While it’s good that Jeff Loveness was able to turn things around for his own outlook, the response to Ant-Man and The Wasp: Quantumania is nevertheless part of a disturbing trend with Marvel films. Of the three features that broke the $1 billion mark in 2022 — Avatar: The Way of Water, Jurassic World Dominion, and Top Gun: Maverick — none were Marvel movies. In fact, including Quantumania, the films that brought with them all of Marvel’s top five biggest second-weekend drops were released in the last two years.

Critically the MCU has been feeling the sting as well. Of the seven lowest-rated MCU films on Rotten Tomatoes, four come from the last two years. Along with Ant-Man and The Wasp: Quantumania and Eternals, there’s Thor: Love and Thunder at 63 percent, and Doctor Strange in the Multiverse of Madness at 74 percent.

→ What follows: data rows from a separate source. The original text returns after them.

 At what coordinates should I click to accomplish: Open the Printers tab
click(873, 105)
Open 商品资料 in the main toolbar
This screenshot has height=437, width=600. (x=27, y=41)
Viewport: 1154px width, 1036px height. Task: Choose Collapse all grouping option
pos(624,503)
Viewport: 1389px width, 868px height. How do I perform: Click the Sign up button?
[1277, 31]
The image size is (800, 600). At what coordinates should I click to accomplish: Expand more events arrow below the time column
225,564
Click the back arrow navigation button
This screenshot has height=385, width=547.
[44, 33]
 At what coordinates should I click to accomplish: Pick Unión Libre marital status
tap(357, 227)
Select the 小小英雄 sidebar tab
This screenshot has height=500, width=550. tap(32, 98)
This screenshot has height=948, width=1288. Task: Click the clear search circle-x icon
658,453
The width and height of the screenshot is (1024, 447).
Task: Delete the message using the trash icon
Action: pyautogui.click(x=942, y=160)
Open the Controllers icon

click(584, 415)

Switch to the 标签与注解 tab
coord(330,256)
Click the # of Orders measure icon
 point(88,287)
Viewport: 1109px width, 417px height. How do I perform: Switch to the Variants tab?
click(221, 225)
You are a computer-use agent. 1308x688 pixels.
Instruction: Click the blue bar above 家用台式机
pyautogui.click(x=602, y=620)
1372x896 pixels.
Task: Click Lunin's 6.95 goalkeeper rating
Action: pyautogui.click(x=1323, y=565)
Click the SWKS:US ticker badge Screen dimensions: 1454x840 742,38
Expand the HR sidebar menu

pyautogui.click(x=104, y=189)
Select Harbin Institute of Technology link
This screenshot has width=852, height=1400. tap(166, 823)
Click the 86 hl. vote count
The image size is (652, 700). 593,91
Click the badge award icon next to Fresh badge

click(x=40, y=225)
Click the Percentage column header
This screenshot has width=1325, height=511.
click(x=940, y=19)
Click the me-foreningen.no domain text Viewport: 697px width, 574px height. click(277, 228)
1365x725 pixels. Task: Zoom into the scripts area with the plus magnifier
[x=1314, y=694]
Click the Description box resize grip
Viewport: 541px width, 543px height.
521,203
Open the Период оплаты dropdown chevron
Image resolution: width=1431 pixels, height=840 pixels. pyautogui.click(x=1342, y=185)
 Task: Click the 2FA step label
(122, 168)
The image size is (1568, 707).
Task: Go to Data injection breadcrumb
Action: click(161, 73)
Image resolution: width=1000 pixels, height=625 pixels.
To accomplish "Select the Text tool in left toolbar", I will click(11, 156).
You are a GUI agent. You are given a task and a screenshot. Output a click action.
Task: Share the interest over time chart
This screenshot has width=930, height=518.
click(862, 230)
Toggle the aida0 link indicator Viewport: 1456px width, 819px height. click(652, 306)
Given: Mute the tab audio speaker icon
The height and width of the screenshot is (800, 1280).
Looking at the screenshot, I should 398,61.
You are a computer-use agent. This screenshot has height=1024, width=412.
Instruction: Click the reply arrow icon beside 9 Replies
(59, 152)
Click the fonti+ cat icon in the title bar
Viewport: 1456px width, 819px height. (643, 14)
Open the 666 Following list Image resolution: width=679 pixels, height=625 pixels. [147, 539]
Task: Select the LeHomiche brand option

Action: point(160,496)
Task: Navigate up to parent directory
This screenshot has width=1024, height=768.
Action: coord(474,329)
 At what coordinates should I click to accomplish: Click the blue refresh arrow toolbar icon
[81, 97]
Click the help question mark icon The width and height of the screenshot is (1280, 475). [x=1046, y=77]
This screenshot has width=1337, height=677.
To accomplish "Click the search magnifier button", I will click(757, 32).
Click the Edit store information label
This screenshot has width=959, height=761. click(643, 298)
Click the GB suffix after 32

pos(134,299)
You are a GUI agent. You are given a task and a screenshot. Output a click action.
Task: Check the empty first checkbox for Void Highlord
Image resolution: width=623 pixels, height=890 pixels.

It’s difficult to avoid the idea that either the long-awaited “superhero fatigue” is very real and finally here and/or Marvel movie quality is dropping. You could explain away the purely commercial disappointments with factors that have nothing to do with the creative side of things — e.g. the rise of Disney+ has made it much more tempting for fans to stay home and wait for films to stream. But that doesn’t explain the drop in critical praise or the fact that those drops are going hand-in-hand with the drop in ticket sales.